Denny menjelaskan, dalam berkas permohonan, pihaknya menguraikan secara detail mengapa Partai Ummat seharusnya lolos dan layak dijadikan peserta Pemilu 2024. Pihaknya memohon kepada Bawaslu untuk membatalkan keputusan KPU yang menyatakan “Partai Ummat tidak lolos sebagai peserta Pemilu”.

“Kami memohon kepada Bawaslu RI memberikan putusan memerintahkan KPU RI untuk menyatakan Partai Ummat sebagai peserta Pemilu 2024,” ujar Denny kepada wartawan usai membuat laporan, Jumat (16/12/2022).
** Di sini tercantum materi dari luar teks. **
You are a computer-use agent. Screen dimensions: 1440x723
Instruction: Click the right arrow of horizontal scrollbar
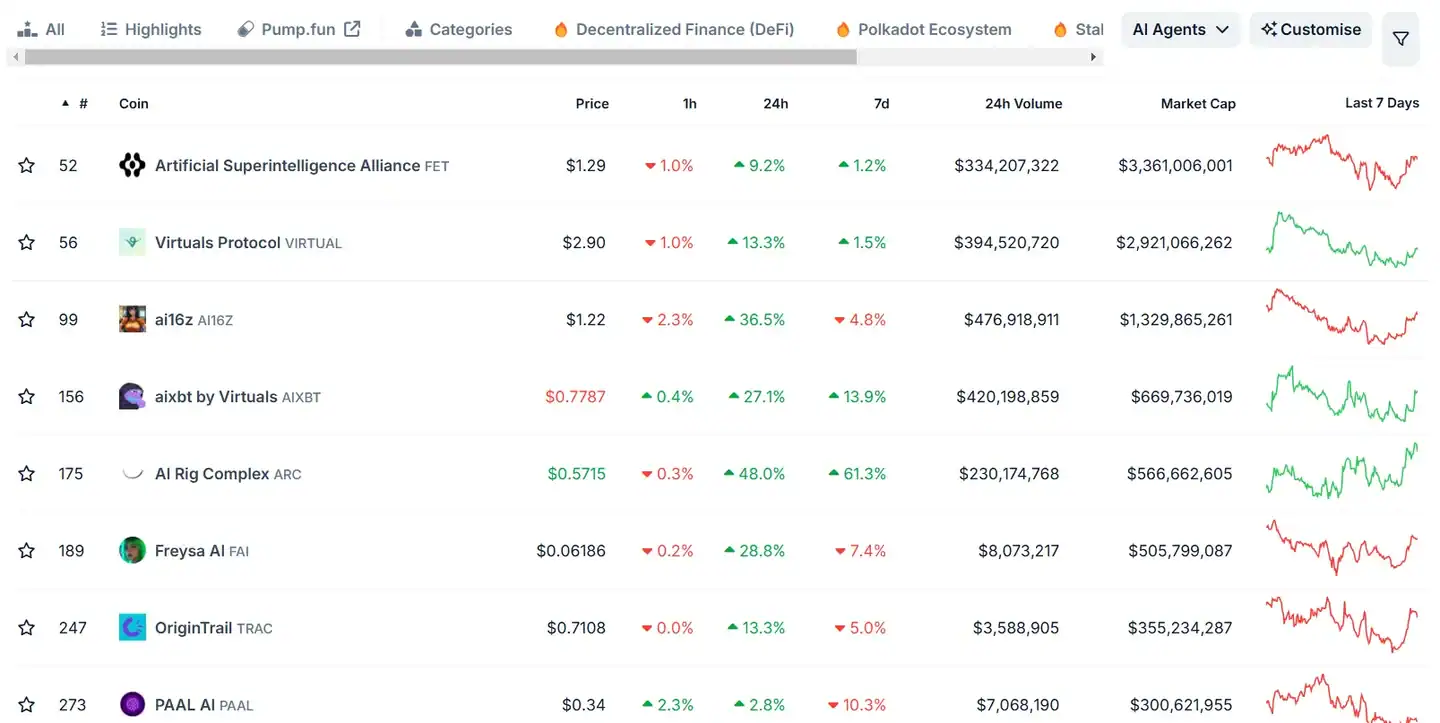click(x=1094, y=58)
Menurut Denny, gugatan itu fokus mempersoalkan hasil verifikasi faktual Partai Ummat di Provinsi Nusa Tenggara Timur dan Sulawesi Utara sebagaimana putusan KPU yang menyebut Partai Ummat tidak memenuhi syarat (TMS) di dua provinsi tersebut berdasarkan hasil verifikasi faktual kepengurusan dan keanggotaan partai.

“Kalau dikatakan di wilayah ini (NTT dan Sulut) tidak memenuhi syarat karena anggotanya kurang dan seterusnya, maka kami hadirkan bukti berupa KTP, KTA, dan video untuk membuktikan bahwa itu adalah verifikasi yang salah,” ujar Denny.

Dengan lengkapnya argumen dan bukti-bukti yang disampaikan, Denny meyakini pihaknya bisa memenangkan gugatan sengketa ini pada tahap mediasi. Sehingga kata dia, insya Allah Partai Ummat dapat dinyatakan lolos sebagai peserta Pemilu 2024.